Ein Problem: Das Nachrüsten von Altautos wäre nur mit sehr großem, unwirtschaftlichem Aufwand möglich. Nun fühlen sich manche Autokäufer, die sich vor kurzem „einen Diesel“ zulegten, betrogen.
Jetzt ein Dieselauto kaufen? Ja, aber…
Nach unserer Einschätzung wäre es sinnvoll und notwendig gewesen, die anstehenden Verschärfungen früher in die öffentliche Diskussion einzubringen, statt die Augen zu verschließen. Dies hätte Käufern eine längere „Vorwarnzeit“ gegeben. Aber: Mit Blick auf die reale Umweltbelastung geht an den Änderungen kein Weg vorbei. Übergangsregelungen für Autobesitzer sind erforderlich, dürfen die blaue Plakette allerdings nicht in Frage stellen.
Eine grundsätzliche Scheu vor Dieselfahrzeugen ist aber unangebracht.

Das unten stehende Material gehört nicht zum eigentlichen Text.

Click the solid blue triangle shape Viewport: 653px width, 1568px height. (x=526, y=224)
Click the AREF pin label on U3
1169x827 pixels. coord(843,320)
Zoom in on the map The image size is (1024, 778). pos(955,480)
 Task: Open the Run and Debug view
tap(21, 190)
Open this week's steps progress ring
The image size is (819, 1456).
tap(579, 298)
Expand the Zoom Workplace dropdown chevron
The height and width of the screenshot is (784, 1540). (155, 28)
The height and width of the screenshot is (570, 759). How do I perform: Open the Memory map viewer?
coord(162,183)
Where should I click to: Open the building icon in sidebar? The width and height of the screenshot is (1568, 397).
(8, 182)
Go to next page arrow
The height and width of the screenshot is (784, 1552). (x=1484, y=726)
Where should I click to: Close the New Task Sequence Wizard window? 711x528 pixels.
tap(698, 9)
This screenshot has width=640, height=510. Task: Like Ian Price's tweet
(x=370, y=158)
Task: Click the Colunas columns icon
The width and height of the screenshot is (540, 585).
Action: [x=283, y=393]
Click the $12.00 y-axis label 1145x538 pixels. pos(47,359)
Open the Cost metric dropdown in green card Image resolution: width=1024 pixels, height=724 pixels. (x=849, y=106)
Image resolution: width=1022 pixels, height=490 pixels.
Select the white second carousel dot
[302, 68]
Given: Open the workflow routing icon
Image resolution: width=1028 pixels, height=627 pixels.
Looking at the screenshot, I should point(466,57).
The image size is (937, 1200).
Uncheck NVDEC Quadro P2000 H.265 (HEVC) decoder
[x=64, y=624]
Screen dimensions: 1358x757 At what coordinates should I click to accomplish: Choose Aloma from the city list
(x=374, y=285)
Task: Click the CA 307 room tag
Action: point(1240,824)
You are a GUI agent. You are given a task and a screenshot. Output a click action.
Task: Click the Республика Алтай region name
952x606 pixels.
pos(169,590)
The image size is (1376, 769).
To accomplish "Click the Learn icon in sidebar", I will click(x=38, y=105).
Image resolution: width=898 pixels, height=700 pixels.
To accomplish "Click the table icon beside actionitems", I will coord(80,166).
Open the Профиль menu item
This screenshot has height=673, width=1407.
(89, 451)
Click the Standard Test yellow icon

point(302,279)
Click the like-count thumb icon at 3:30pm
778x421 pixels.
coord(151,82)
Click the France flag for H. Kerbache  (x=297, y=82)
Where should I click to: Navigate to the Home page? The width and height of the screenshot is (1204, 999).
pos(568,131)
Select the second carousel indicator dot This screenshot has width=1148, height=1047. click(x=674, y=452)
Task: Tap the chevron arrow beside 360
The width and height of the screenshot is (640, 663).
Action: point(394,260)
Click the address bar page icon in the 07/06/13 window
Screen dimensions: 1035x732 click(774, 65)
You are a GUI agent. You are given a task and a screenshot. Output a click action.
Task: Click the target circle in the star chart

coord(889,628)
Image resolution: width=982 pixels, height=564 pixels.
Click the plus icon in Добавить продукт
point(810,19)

Erstens leben viele Autofahrer abseits der drohenden Verbotszonen und sind daher kaum betroffen. Und zweitens ist zu erwarten, dass Normverschärfungen für Dieselautos bald an ein (wenigstens vorläufiges) Ende gelangen werden. Auch als Besitzer eines Benziners kann man sich keineswegs sicher sein, von künftigen Regelverschärfungen ausgenommen zu werden (die dann womöglich Dieselfahrzeuge verschonen). Immerhin spricht auch der weiterhin kostengünstige Kraftstoff dafür, heute und künftig Diesel zu tanken…
Wichtig ist, dass Autohändler und Onlinemärkte über die Umweltaspekte eines Wunschautos informieren. Kraftstoffverbrauch, Schadstoffklasse, Umweltplakette und Partikelfilter sind hier die wichtigsten Eckwerte. Darüber hinaus sollte der Verbraucher die modellspezifischen, möglichst exakten Stickoxidwerte erfragen und mit der Norm Euro 6 abgleichen.